[Stored data entries]
□ □ □

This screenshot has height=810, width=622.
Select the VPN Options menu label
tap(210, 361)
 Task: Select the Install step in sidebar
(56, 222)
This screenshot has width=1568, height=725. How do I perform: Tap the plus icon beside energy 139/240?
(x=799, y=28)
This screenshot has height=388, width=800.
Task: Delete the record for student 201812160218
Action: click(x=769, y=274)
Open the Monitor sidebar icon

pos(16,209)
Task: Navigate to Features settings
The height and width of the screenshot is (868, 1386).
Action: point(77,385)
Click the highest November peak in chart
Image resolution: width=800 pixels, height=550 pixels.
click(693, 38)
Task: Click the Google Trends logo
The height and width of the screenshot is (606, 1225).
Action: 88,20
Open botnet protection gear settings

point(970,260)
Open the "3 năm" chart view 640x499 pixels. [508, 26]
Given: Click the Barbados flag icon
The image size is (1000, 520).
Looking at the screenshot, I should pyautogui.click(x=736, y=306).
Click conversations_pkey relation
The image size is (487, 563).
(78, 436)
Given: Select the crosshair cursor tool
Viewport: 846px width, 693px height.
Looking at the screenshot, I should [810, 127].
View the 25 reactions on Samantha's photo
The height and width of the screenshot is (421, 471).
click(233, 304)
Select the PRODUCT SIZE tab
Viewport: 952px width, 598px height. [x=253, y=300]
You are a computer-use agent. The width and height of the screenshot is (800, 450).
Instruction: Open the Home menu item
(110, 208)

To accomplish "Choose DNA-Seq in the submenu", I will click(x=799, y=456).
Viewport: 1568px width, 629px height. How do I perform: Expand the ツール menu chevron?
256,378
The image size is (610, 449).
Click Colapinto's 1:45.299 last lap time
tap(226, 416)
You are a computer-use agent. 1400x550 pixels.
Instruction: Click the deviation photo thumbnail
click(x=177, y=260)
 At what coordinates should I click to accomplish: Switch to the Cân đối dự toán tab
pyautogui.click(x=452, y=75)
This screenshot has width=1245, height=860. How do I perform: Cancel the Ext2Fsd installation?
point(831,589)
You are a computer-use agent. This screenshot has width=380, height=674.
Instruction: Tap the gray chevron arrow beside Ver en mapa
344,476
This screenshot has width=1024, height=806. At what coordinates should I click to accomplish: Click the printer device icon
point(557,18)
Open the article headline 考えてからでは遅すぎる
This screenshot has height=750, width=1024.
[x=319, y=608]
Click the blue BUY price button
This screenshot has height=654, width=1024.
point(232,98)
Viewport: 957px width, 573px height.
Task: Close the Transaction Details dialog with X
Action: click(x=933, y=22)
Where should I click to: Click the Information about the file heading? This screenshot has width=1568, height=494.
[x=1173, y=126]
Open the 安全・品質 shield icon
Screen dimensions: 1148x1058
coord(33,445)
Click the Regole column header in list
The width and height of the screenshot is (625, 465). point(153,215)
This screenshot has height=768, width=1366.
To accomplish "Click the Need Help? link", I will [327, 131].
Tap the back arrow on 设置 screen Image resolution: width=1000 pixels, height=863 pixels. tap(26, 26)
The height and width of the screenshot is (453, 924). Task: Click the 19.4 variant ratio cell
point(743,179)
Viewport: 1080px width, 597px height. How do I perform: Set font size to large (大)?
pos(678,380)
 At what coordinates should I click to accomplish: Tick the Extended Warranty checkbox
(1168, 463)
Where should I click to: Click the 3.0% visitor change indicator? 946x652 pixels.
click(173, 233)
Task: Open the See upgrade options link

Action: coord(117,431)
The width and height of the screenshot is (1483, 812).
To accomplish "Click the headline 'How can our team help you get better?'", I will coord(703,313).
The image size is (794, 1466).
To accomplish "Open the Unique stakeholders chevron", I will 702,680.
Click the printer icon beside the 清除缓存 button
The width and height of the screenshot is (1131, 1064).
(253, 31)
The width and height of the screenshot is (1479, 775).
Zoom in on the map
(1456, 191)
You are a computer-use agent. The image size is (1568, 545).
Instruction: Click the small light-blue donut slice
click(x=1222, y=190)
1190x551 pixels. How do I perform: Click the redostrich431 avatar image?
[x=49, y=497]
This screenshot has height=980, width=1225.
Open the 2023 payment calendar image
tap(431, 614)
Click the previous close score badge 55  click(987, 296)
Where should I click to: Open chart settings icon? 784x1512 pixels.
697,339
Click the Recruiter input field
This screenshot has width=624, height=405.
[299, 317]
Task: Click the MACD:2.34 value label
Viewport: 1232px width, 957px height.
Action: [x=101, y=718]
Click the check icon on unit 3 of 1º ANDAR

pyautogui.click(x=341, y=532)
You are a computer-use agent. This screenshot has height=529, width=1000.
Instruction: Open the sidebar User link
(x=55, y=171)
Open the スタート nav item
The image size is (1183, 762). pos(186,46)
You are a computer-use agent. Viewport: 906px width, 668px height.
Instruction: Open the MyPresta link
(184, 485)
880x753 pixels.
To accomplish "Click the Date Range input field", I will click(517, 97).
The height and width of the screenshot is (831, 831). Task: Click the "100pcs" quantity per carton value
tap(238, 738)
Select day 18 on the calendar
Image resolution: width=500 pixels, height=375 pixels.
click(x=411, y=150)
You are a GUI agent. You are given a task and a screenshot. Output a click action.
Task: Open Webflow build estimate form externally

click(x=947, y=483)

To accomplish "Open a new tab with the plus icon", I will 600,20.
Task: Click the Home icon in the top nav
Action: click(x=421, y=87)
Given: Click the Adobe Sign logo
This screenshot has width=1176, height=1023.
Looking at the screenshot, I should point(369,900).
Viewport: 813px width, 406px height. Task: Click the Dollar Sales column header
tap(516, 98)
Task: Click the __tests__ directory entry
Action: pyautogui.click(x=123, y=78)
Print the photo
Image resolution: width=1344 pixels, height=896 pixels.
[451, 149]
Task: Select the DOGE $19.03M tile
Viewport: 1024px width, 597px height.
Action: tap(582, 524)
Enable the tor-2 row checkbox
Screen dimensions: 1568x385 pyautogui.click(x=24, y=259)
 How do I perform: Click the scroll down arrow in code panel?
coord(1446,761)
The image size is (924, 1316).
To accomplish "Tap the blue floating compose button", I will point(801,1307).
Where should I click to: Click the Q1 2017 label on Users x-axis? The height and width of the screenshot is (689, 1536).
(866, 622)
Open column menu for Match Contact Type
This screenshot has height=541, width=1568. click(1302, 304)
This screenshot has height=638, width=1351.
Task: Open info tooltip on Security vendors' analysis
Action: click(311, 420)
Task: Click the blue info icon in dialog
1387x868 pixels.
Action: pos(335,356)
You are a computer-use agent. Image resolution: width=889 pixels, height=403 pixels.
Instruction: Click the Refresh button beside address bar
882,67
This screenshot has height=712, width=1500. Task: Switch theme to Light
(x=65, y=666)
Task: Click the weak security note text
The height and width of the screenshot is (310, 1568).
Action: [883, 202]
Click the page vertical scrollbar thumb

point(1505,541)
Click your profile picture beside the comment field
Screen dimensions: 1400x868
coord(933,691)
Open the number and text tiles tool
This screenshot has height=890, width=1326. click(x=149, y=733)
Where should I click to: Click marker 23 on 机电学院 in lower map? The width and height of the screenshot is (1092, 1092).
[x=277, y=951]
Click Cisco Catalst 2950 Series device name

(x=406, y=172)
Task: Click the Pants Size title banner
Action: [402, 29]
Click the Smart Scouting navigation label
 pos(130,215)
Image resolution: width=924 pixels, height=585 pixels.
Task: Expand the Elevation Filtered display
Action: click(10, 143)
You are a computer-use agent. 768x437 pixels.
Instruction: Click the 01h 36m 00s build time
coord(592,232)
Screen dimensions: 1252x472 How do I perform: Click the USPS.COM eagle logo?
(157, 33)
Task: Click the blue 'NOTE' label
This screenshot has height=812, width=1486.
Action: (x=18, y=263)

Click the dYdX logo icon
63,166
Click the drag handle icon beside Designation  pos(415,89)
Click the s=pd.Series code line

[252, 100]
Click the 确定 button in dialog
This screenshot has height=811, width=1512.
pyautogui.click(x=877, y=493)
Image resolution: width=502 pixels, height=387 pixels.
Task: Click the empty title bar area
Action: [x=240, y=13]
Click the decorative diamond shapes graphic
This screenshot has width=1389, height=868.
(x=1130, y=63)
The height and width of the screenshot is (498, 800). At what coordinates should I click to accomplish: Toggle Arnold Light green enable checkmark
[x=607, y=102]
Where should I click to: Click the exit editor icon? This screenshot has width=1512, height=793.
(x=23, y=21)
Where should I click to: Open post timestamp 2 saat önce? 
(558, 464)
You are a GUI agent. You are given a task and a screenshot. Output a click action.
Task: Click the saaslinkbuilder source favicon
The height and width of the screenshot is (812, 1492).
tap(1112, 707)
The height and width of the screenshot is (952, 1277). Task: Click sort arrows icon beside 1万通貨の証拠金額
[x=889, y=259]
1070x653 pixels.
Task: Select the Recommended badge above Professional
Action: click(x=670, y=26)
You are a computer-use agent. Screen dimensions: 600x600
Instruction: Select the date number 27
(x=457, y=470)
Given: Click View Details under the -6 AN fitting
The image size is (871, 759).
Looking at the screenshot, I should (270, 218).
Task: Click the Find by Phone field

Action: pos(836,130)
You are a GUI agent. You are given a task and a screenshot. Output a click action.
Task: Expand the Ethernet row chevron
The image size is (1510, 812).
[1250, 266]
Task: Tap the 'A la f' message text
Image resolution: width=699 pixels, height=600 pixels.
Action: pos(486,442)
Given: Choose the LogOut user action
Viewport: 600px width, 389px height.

□ □ □

**Exercise aim:** The answer is the run of lines above from the line containing "Click the Smart Scouting navigation label" through the line containing "Task: Click the saaslinkbuilder", copied exactly and alone.

**Result of the exercise:**
Click the Smart Scouting navigation label
 pos(130,215)
Image resolution: width=924 pixels, height=585 pixels.
Task: Expand the Elevation Filtered display
Action: click(10, 143)
You are a computer-use agent. 768x437 pixels.
Instruction: Click the 01h 36m 00s build time
coord(592,232)
Screen dimensions: 1252x472 How do I perform: Click the USPS.COM eagle logo?
(157, 33)
Task: Click the blue 'NOTE' label
This screenshot has height=812, width=1486.
Action: (x=18, y=263)

Click the dYdX logo icon
63,166
Click the drag handle icon beside Designation  pos(415,89)
Click the s=pd.Series code line

[252, 100]
Click the 确定 button in dialog
This screenshot has height=811, width=1512.
pyautogui.click(x=877, y=493)
Image resolution: width=502 pixels, height=387 pixels.
Task: Click the empty title bar area
Action: [x=240, y=13]
Click the decorative diamond shapes graphic
This screenshot has width=1389, height=868.
(x=1130, y=63)
The height and width of the screenshot is (498, 800). At what coordinates should I click to accomplish: Toggle Arnold Light green enable checkmark
[x=607, y=102]
Where should I click to: Click the exit editor icon? This screenshot has width=1512, height=793.
(x=23, y=21)
Where should I click to: Open post timestamp 2 saat önce? 
(558, 464)
You are a GUI agent. You are given a task and a screenshot. Output a click action.
Task: Click the saaslinkbuilder source favicon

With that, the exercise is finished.